I'm going to be in Montana the next three days with my wife (yay!) and I'm not likely to look in here during that time, so I thought this would be a good place to include a VERY little-known fact about Pacific Dunes.
In the routing that Mike Keiser approved in November 1999, the fourth, fifth and sixth holes were all different than they are today. I decided to make the change between November and January.
Number four would originally have been a short par-3 from today's back tee to a green just across the chasm, by the ladies' tee.
Number five would have been a short par 4 with the tee set back and to the left of the green just described, and its green in the same place as today.
Number six would have taken off from near #5 tee, to its current green site, playing about 390 yards on the dogleg. The ground of the current fifth would not have been used.
All of this looked pretty good out in the walk-through, but when I came back home to draw it on the map [I hadn't drawn this version before we walked it, because I only came up with it the night before], it just didn't fit well. With the tailwind, the fourth would just have been an exercise in hitting a short iron and watching it bounce to the back of the green, and the fifth would have been almost driveable. Most of all, though, I hated the thought of not using the ground where #5 sits today ... it was a beautiful little valley of dune grass with no gorse in sight, which made it a rare oasis before the gorse fire.

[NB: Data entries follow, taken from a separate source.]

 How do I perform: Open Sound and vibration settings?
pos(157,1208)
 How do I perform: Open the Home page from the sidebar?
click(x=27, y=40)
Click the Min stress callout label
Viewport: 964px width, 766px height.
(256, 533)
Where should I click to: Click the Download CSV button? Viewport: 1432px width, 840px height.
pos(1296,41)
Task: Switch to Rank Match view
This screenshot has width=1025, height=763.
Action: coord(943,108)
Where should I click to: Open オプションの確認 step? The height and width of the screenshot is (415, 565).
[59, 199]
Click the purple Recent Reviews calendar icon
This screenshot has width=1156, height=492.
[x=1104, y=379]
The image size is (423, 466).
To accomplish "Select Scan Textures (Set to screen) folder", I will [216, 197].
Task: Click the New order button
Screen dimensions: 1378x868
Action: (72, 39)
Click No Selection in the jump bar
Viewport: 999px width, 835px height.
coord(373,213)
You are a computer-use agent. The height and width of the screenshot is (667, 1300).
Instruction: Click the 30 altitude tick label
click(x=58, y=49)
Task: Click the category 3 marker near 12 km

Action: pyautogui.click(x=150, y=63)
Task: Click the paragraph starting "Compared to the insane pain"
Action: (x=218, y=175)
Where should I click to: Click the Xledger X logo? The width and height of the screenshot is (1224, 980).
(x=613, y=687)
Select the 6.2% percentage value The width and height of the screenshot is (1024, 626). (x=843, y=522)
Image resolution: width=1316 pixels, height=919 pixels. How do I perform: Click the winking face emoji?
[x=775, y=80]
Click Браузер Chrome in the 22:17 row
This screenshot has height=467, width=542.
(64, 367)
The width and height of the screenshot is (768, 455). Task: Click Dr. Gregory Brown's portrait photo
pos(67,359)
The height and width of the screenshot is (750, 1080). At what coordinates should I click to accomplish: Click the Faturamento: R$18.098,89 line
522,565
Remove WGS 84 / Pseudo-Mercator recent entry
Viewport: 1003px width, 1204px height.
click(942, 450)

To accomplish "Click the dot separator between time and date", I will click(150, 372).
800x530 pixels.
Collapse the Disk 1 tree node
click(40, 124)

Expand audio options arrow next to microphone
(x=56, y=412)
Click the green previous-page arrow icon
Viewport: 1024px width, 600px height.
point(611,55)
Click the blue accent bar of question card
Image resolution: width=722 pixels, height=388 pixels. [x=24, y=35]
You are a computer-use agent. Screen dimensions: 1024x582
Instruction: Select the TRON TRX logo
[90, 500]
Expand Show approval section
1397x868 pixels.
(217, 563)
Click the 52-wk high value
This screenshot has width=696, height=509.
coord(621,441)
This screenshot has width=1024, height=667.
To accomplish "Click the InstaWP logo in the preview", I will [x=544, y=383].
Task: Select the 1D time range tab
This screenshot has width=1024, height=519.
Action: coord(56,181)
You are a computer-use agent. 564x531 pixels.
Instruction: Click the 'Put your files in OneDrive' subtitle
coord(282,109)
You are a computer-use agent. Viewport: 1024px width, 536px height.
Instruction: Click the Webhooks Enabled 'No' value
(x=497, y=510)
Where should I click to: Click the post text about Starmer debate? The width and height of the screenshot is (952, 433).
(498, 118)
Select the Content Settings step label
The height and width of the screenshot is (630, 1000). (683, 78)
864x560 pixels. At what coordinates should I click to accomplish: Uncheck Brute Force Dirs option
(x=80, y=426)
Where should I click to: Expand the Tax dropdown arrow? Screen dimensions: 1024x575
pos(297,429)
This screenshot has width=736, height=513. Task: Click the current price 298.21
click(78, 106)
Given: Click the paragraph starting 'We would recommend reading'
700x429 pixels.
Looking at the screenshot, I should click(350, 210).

The other reason that we had avoided that area was that Mr. Keiser was uncomfortable with hole #6 as a very short par-4 of around 290 yards. He just didn't see what was going to make it an exciting hole -- to his defense, it was buried in gorse and you couldn't see much of it other than the green site. I had drawn that hole on my original plan before walking the site -- it's one of four which wound up making the final cut, along with #11 and #16 and the green site for #10, which I'll explain next week. But it almost didn't make it, until I realized that the routing as approved had some flaws.
I did send Mike the two versions of the routing and told him I liked the current version better, but he was uncertain, since he had walked it the other way. So, when Jim Urbina and I got out there in early January to start construction, we discussed the situation, and we agreed that Mike would never see the merits of #5 in the dunegrass, unless we went ahead and showed him what it could be. So ... the first hole we built at Pacific Dunes was the one Mike hadn't approved.
We figured we could always erase our work if Mike didn't like it. When he came out two weeks into construction, he liked it, and we were off to the races.
We solved Mike's concerns on #6 by building the tee a little farther back than I had originally drawn, in a crowded triangle between 5 and 9.
That's the kind of stuff you'll find in my book if it ever gets to print.